Human Tousled like kinases are targeted by an ATM- and Chk1-dependent DNA damage checkpoint

Abstract

All eukaryotes respond to DNA damage by modulation of diverse cellular processes to preserve genomic integrity and ensure survival. Here we identify mammalian Tousled like kinases (Tlks) as a novel target of the DNA damage checkpoint. During S-phase progression, when Tlks are maximally active, generation of DNA double-strand breaks (DSBs) leads to rapid and transient inhibition of Tlk activity. Experiments with chemical inhibitors, genetic models and gene targeting through RNA interference demonstrate that this response to DSBs requires ATM and Chk1 function. Chk1 phosphorylates Tlk1 on serine 695 (S695) in vitro, and this UCN-01- and caffeine-sensitive site is phosphorylated in vivo in response to DNA damage. Substitution of S695 to alanine impaired efficient downregulation of Tlk1 after DNA damage. These findings identify an unprecedented functional co- operation between ATM and Chk1 in propagation of a checkpoint response during S phase and suggest that, through transient inhibition of Tlk kinases, the ATM-Chk1-Tlk pathway may regulate processes involved in chromatin assembly.
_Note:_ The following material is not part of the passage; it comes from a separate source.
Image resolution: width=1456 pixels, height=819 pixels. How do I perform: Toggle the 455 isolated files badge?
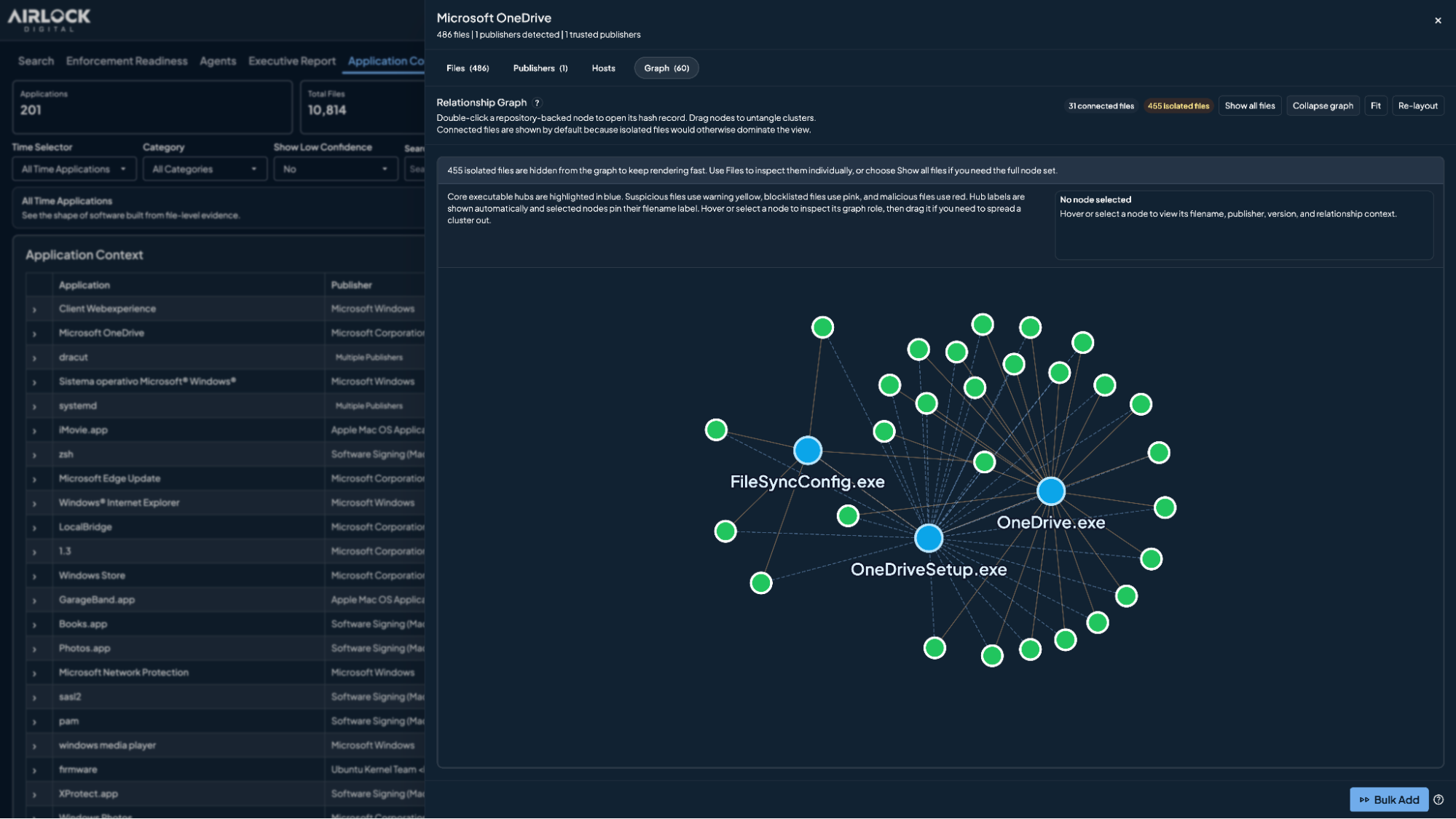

Fig. 1. Tlk1 is transiently inactivated in response to IR and UV irradiation, but continuously inhibited in the presence of HU. (A) Asynchronously growing U-2-OS cells were exposed to IR (10 Gy) and Tlk1 kinase activity was measured at the indicated times. The amount of Tlk protein in each kinase reaction was determined by immunoblotting (upper panel). The specific activity of Tlk1 was determined as the ratio of ³²P incorporated into the substrate GST–Asf1a to the amount of Tlk protein in the individual reactions. The level and electrophoretic mobility of Tlk1 throughout the time course is shown by immunoblotting on whole-cell lysates run on a high-resolution SDS–PAGE gel (lower panel). Chk2 mobility and Chk1 phosphorylation on S317 were determined by immunoblotting (lower panel). (B) Asynchronously growing U-2-OS cells were exposed to UV and Tlk1 activity, and total protein levels were measured at the indicated times as in (A). (C) Asynchronously growing U-2-OS cells were treated with HU and analysed as in (B). (D) Asynchronously growing BJ fibroblasts were left untreated, exposed to IR (10 Gy) or treated with HU. Kinase activities were measured using either Tlk1- or Tlk2-specific antibodies or pan-Tlk antibody (TlkN). Chk2 activation was revealed by its mobility shift seen in SDS–PAGE on total cell lysates as a control for activation of the DNA damage response.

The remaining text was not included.